- **Estratto del testo**
● ● ●
Lo scorso 10 febbraio 2025 si è
celebrato il “Giorno del ricordo”
per commemorare “le delle vittime
delle foibe e dell’esodo
giuliano-dalmata”. Istituita in
Italia nel 2004 dal governo
Berlusconi, a distanza di pochi anni
dall’istituzione del “Giorno della
Memoria” per le vittime
dell’olocausto nel 2000, questa
giornata vuole ricordare le vittime
delle foibe (termine che si
riferisce alle cavità naturali
presenti sul territorio istriano in
cui vennero gettate un imprecisato
numero di persone dai partigiani
jugoslavi) e l’esodo
giuliano-dalmata (cioè l’emigrazione
di quegli italiani che lasciarono
quelle terre a partire dal 1945)
finendo però ogni anno a suscitare
discussioni e polemiche.
Dietro l’istituzione di questa
commemorazione, infatti, esiste una
questione molto più complessa,
inquadrata nel periodo storico della
seconda guerra mondiale e che trova
le sue radici negli anni addietro.
Occorre quindi ricordare e
ricostruire quello che fu l’intero
contesto storico nel quale si
iscrivono e relazionano questi
episodi, ed evitare di ricondurli
esclusivamente agli ultimi anni del
conflitto.
In seguito alla Grande guerra il
Regno d’Italia ottenne, grazie
all’accordo segreto del patto di
Londra stipulato nel 1915, le
cosiddette “terre irredente”, cioè
il Trentino e la Venezia Giulia,
precedentemente sotto dominio
austriaco ma abitate da molti
italiani, oltre al Sud Tirolo (che
sarà poi chiamato Alto Adige) e
l’Istria, territorio quest’ultimo in
cui gli italiani non erano affatto
la maggioranza e convivevano con
popolazioni di cultura e lingua
slava.
La mancata assegnazione della
Dalmazia e della città di Fiume
(abitata in maggioranza da italiani)
● ● ●
- **Blocco dati**
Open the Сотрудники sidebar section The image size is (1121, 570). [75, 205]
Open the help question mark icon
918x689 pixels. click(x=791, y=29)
● ● ●
- **Da svolgere**
1) Rispondi a queste domande sul testo dedicato al Giorno del ricordo:
(a) In che anno e da quale governo è stato istituito in Italia il Giorno del ricordo?
(b) Grazie a quale accordo, stipulato in quale anno, il Regno d'Italia ottenne le "terre irredente"?
(c) Con quali popolazioni convivevano gli italiani in Istria?
2) Prosegui il testo sul Giorno del ricordo a partire dal punto in cui si interrompe.

- **Risposte ai compiti**
1)
(a) Il Giorno del ricordo è stato istituito nel 2004 dal governo Berlusconi.
(b) Il Regno d'Italia ottenne le "terre irredente" grazie all'accordo segreto del patto di Londra, stipulato nel 1915.
(c) In Istria gli italiani convivevano con popolazioni di cultura e lingua slava.

2)
susciterà nell’opinione pubblica
italiana quel sentimento di rivalsa
e ostilità nei confronti delle
potenze presenti alla conferenza di
pace; sentimento che verrà accolto e
nutrito dai nazionalisti, secondo
cui l’Italia aveva ottenuto una
“vittoria mutilata”, quasi
un’umiliazione, nonostante
risultasse tra le nazioni vincitrici
del conflitto. È in questo clima che
si inserisce la marcia di Gabriele
D’Annunzio proprio su Fiume, che
sarà occupata dal settembre 1919
fino a dicembre 1920. Ciò che emerse
fu che nelle zone del confine
orientale del Regno gli italiani si
trovarono a coesistere con
popolazioni di lingua e cultura non
italiana.
In un clima di nazionalismo
infuocato e forti tensioni sociali
fu l’avvento al potere del fascismo
nei primi anni venti a complicare
drasticamente la situazione nel
confine orientale: venne infatti
avviata una politica di
“italianizzazione” nei confronti di
quelle minoranze etniche e
linguistiche, adoperata con misure
come l’abolizione dell’insegnamento
del croato e dello sloveno nelle
scuole, sostituzione di insegnanti
italiani al posto di insegnanti
slavi, imposizione della lingua
italiana nelle scuole, imposizione
di nomi italiani alle località
assegnate all’Italia,
italianizzazione dei cognomi slavi.
Le politiche del governo fascista
ebbero l’effetto di esasperare le
popolazioni slave e di suscitare in
loro una profonda ostilità nei
confronti del regime, come attestano
le azioni sovversive delle società
segrete slave che si erano rese
protagoniste di numerose azioni
contro le autorità italiane
fasciste.
Nel 1941, in piena seconda guerra
mondiale, in seguito all’occupazione
della Jugoslavia per opera di truppe
italiane e tedesche, il territorio
fu spartito tra le due potenze
dell’Asse, cosicché alcune zone
della Slovenia, della Dalmazia, del
Montenegro e della Grecia vennero
assegnate all’Italia fascista, che
si rese protagonista di violenze e
crimini nei confronti delle
popolazioni. I campi di
concentramento istituiti in quelle
zone ne sono la prova forse più
schiacciante.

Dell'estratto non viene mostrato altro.